• _Verilen Metin_
İşin ekonomik boyutu da tüyler ürpertici. 2015 yılında Londra merkezli Lloyds tarafından yapılan bir araştırmaya göre, ABD’nin kuzeydoğusundaki 50 trafo merkezine yapılacak bir siber saldırı 93 milyon insanı enerjisiz bırakabilir ve 234 milyar dolar ekonomik zarara yol açabilir.

Dünya, siber saldırıların yaratabileceği felaketle 2011 yılında İran’da tanışmıştı. Natanz uranyum zenginleştirme tesisi bilgisayarlarına sızan korsanlar, Stuxnetx adlı virüsle sadece bilgileri çalmamış, tesisteki sistemlerde de arızalara yol açmıştı. Santrifüjdeki vanaları otomatik olarak açan virüs, basıncın artmasına ve hem cihazların hem de zenginleştirme sürecinin zarar görmesine yol açmıştı. Bu siber silah belki İran’ın nükleer silah yapmasını engellemek gibi “iyi niyetli” olarak değerlendirilebilecek bir amaçla kullanılmıştı ancak kötü niyetli insanların elinde neler yapılabileceğini de ortaya çıkarmıştı.

• _Sağlanan Veriler_

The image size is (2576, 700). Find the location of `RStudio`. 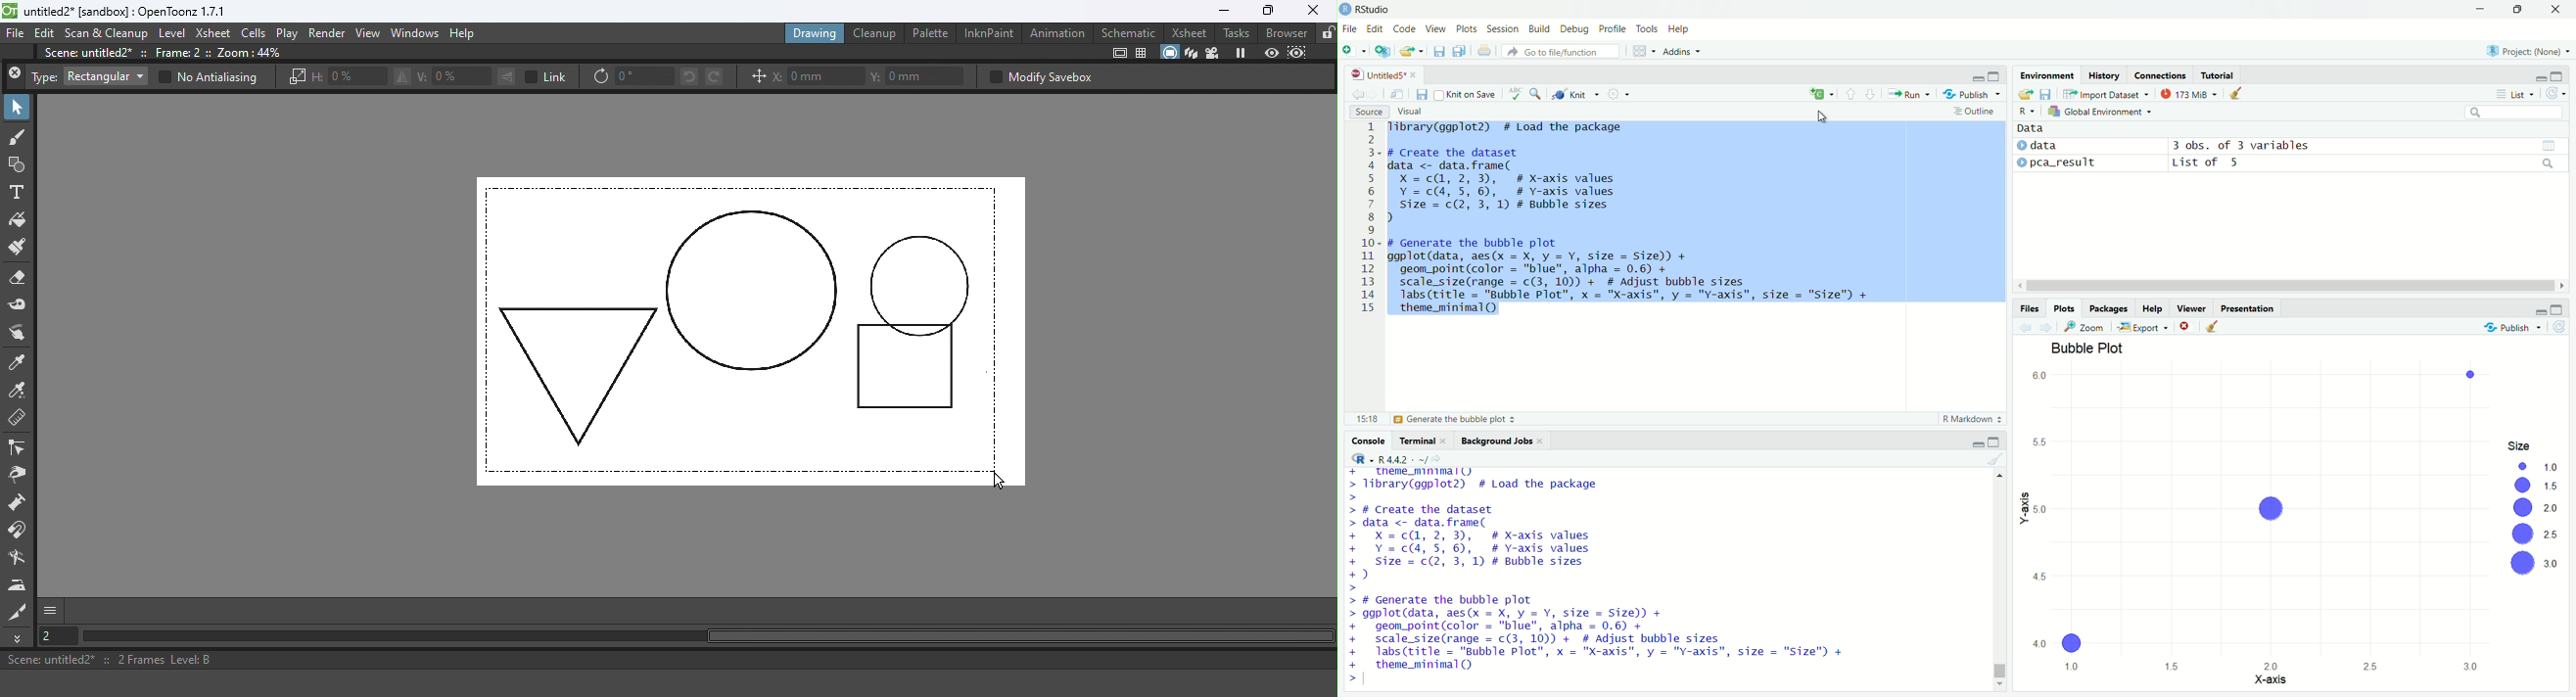

RStudio is located at coordinates (1374, 10). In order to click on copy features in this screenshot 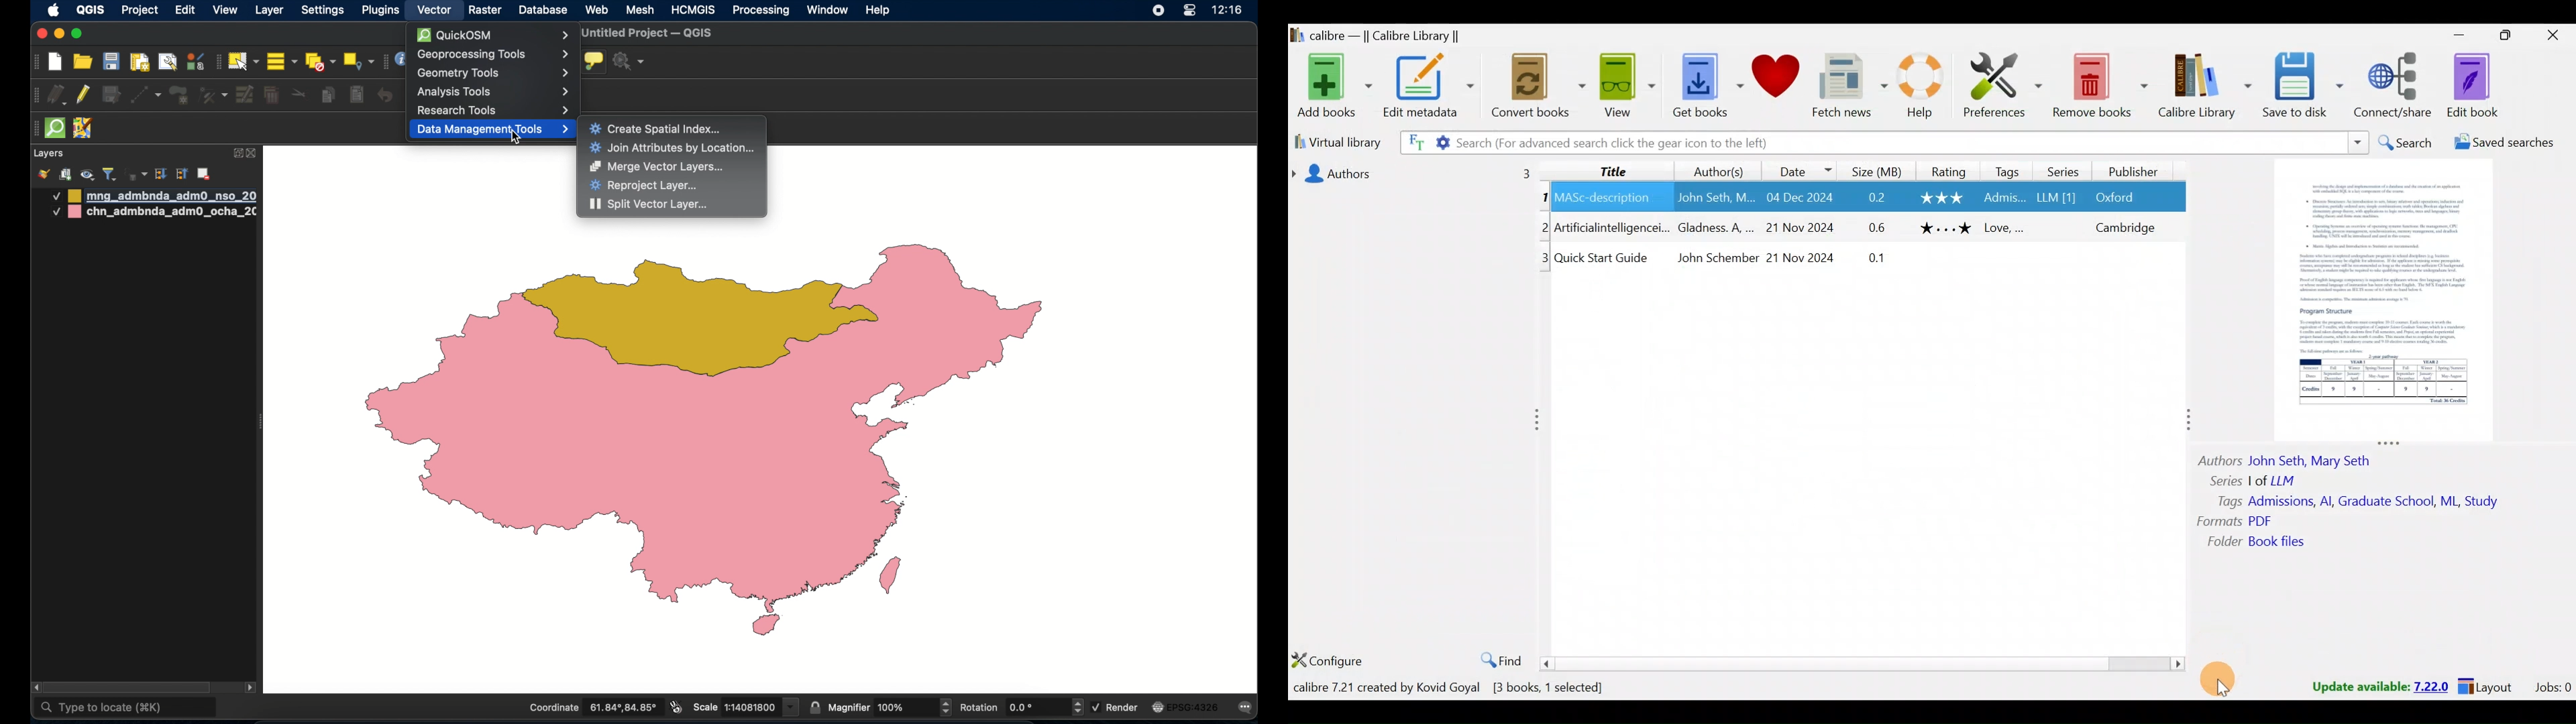, I will do `click(328, 97)`.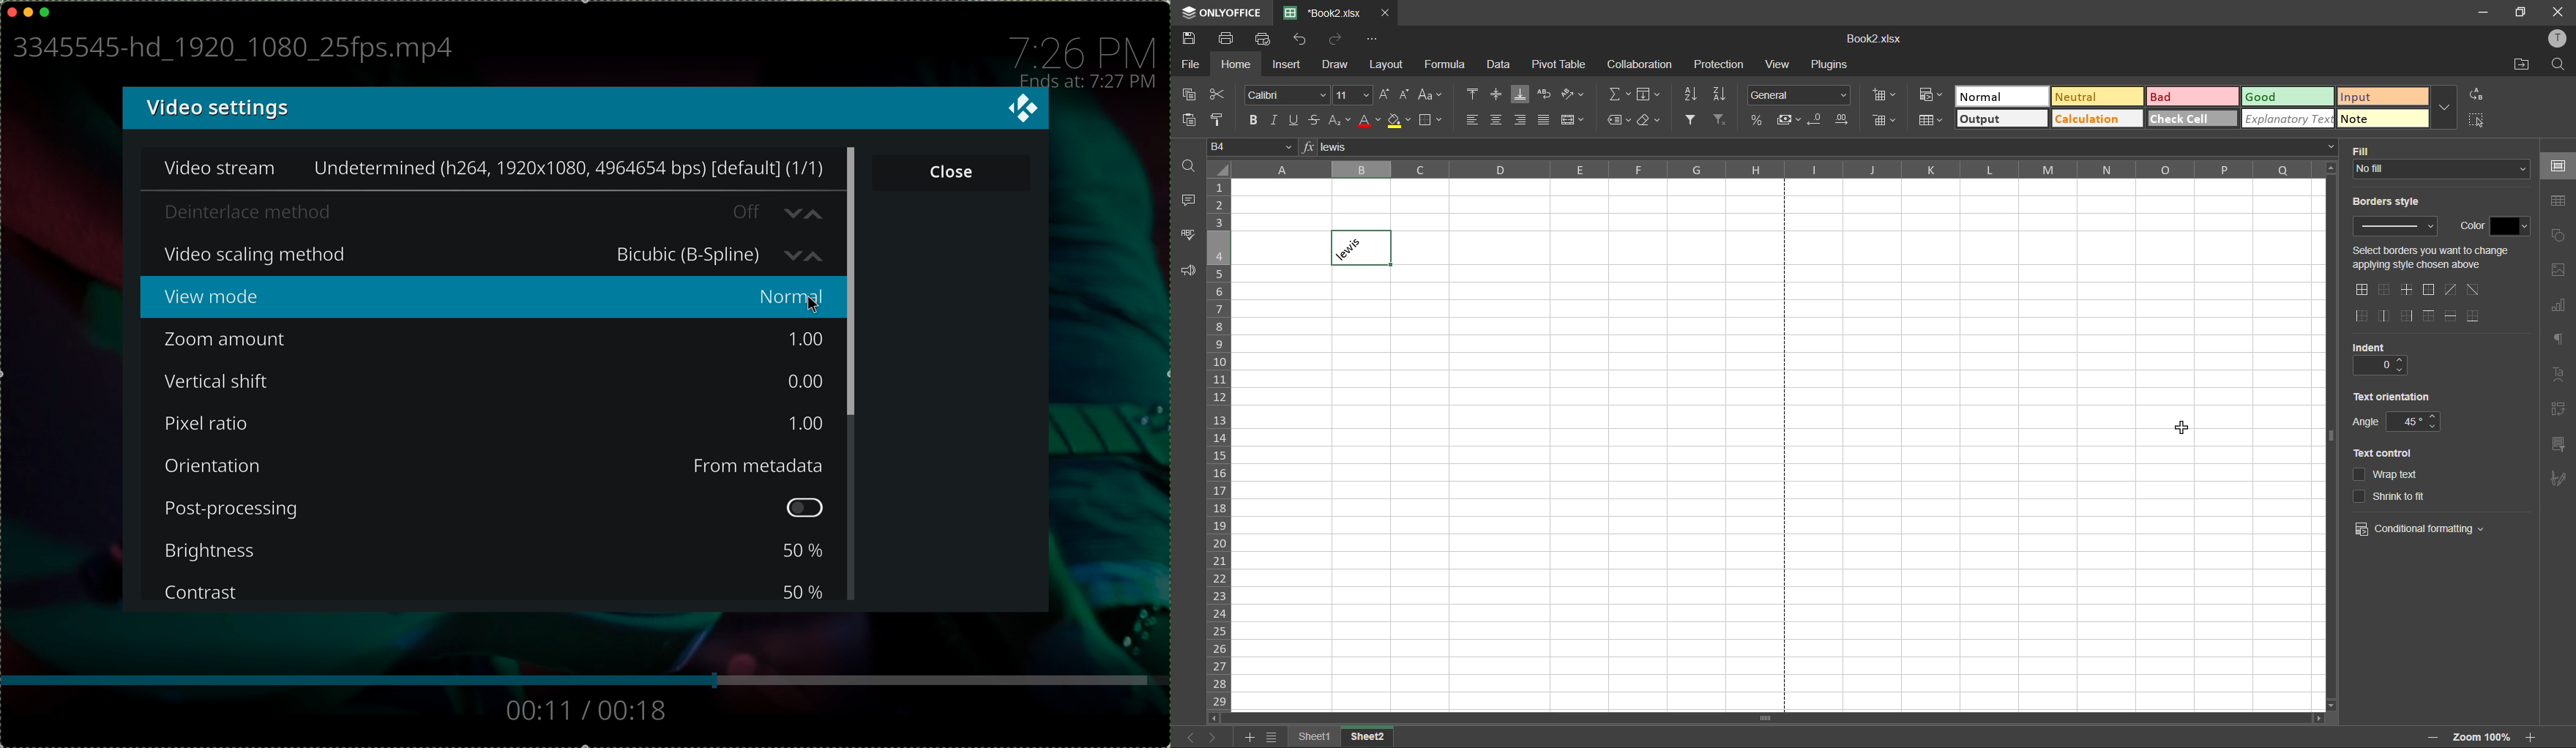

• _Yapılacak İş_
Siber saldırılarla ilgili metne göre, Lloyds'un 2015 araştırması ABD'nin kuzeydoğusundaki 50 trafo merkezine yapılacak bir saldırının ne kadar ekonomik zarara yol açabileceğini öngörüyor?

• _Sorunun Yanıtı_
234 milyar dolar.